Task goal: An exact copy of all the data is the expected answer.

[Collected data]
=-=-=
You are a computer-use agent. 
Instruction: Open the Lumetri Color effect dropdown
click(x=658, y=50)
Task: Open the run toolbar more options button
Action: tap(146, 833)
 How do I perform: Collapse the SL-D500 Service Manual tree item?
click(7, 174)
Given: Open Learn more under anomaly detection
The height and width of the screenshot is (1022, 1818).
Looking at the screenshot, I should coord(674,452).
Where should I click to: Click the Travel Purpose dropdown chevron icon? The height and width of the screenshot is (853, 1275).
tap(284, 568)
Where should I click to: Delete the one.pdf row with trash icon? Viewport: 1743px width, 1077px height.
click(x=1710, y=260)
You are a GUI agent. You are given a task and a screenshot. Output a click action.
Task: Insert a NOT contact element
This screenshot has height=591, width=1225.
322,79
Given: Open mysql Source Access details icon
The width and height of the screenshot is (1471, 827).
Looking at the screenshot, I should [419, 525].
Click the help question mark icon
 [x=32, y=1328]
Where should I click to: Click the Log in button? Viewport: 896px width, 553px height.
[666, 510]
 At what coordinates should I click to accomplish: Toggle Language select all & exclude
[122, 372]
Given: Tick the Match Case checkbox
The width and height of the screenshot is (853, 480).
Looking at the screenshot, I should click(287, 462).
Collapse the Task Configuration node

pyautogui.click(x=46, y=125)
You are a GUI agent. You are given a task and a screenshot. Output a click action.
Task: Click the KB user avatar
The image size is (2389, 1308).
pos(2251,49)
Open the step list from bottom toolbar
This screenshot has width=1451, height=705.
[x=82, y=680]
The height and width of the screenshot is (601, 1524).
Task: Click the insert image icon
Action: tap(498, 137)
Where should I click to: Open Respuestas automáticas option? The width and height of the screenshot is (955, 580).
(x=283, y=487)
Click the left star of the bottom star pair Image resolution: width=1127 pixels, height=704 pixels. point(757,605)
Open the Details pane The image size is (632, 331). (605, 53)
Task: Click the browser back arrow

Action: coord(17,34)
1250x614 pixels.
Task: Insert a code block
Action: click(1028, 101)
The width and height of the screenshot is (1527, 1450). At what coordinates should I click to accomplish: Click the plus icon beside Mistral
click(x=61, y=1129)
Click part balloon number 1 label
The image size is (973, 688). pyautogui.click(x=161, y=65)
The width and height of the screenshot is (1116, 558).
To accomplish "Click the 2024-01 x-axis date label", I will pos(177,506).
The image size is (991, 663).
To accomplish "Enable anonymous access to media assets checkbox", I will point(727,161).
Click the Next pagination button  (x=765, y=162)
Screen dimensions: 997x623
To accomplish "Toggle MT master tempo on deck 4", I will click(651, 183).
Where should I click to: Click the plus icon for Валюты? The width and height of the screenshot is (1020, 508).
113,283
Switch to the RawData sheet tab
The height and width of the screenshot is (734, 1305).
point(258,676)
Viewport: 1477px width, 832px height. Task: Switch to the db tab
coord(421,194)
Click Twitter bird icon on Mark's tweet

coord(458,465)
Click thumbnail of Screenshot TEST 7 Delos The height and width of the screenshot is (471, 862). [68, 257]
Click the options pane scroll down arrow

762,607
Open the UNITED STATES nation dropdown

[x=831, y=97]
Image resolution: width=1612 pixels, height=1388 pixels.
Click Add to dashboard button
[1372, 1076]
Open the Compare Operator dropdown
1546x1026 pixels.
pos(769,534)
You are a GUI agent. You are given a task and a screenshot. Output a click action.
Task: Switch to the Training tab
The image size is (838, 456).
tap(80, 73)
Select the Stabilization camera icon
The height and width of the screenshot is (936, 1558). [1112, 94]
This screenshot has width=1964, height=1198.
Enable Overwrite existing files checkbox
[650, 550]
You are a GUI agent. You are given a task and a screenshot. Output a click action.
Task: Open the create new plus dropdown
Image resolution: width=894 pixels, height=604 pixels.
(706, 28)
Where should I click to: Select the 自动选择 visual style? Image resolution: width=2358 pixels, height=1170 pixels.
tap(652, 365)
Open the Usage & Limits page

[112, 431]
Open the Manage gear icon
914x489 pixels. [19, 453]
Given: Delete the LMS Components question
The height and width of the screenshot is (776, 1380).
=-=-=
Result of this task:
You are a computer-use agent. 
Instruction: Open the Lumetri Color effect dropdown
click(x=658, y=50)
Task: Open the run toolbar more options button
Action: tap(146, 833)
 How do I perform: Collapse the SL-D500 Service Manual tree item?
click(7, 174)
Given: Open Learn more under anomaly detection
The height and width of the screenshot is (1022, 1818).
Looking at the screenshot, I should coord(674,452).
Where should I click to: Click the Travel Purpose dropdown chevron icon? The height and width of the screenshot is (853, 1275).
tap(284, 568)
Where should I click to: Delete the one.pdf row with trash icon? Viewport: 1743px width, 1077px height.
click(x=1710, y=260)
You are a GUI agent. You are given a task and a screenshot. Output a click action.
Task: Insert a NOT contact element
This screenshot has height=591, width=1225.
322,79
Given: Open mysql Source Access details icon
The width and height of the screenshot is (1471, 827).
Looking at the screenshot, I should [419, 525].
Click the help question mark icon
 [x=32, y=1328]
Where should I click to: Click the Log in button? Viewport: 896px width, 553px height.
[666, 510]
 At what coordinates should I click to accomplish: Toggle Language select all & exclude
[122, 372]
Given: Tick the Match Case checkbox
The width and height of the screenshot is (853, 480).
Looking at the screenshot, I should click(287, 462).
Collapse the Task Configuration node

pyautogui.click(x=46, y=125)
You are a GUI agent. You are given a task and a screenshot. Output a click action.
Task: Click the KB user avatar
The image size is (2389, 1308).
pos(2251,49)
Open the step list from bottom toolbar
This screenshot has width=1451, height=705.
[x=82, y=680]
The height and width of the screenshot is (601, 1524).
Task: Click the insert image icon
Action: tap(498, 137)
Where should I click to: Open Respuestas automáticas option? The width and height of the screenshot is (955, 580).
(x=283, y=487)
Click the left star of the bottom star pair Image resolution: width=1127 pixels, height=704 pixels. point(757,605)
Open the Details pane The image size is (632, 331). (605, 53)
Task: Click the browser back arrow

Action: coord(17,34)
1250x614 pixels.
Task: Insert a code block
Action: click(1028, 101)
The width and height of the screenshot is (1527, 1450). At what coordinates should I click to accomplish: Click the plus icon beside Mistral
click(x=61, y=1129)
Click part balloon number 1 label
The image size is (973, 688). pyautogui.click(x=161, y=65)
The width and height of the screenshot is (1116, 558).
To accomplish "Click the 2024-01 x-axis date label", I will pos(177,506).
The image size is (991, 663).
To accomplish "Enable anonymous access to media assets checkbox", I will point(727,161).
Click the Next pagination button  (x=765, y=162)
Screen dimensions: 997x623
To accomplish "Toggle MT master tempo on deck 4", I will click(651, 183).
Where should I click to: Click the plus icon for Валюты? The width and height of the screenshot is (1020, 508).
113,283
Switch to the RawData sheet tab
The height and width of the screenshot is (734, 1305).
point(258,676)
Viewport: 1477px width, 832px height. Task: Switch to the db tab
coord(421,194)
Click Twitter bird icon on Mark's tweet

coord(458,465)
Click thumbnail of Screenshot TEST 7 Delos The height and width of the screenshot is (471, 862). [68, 257]
Click the options pane scroll down arrow

762,607
Open the UNITED STATES nation dropdown

[x=831, y=97]
Image resolution: width=1612 pixels, height=1388 pixels.
Click Add to dashboard button
[1372, 1076]
Open the Compare Operator dropdown
1546x1026 pixels.
pos(769,534)
You are a GUI agent. You are given a task and a screenshot. Output a click action.
Task: Switch to the Training tab
The image size is (838, 456).
tap(80, 73)
Select the Stabilization camera icon
The height and width of the screenshot is (936, 1558). [1112, 94]
This screenshot has width=1964, height=1198.
Enable Overwrite existing files checkbox
[650, 550]
You are a GUI agent. You are given a task and a screenshot. Output a click action.
Task: Open the create new plus dropdown
Image resolution: width=894 pixels, height=604 pixels.
(706, 28)
Where should I click to: Select the 自动选择 visual style? Image resolution: width=2358 pixels, height=1170 pixels.
tap(652, 365)
Open the Usage & Limits page

[112, 431]
Open the Manage gear icon
914x489 pixels. [19, 453]
Given: Delete the LMS Components question
The height and width of the screenshot is (776, 1380).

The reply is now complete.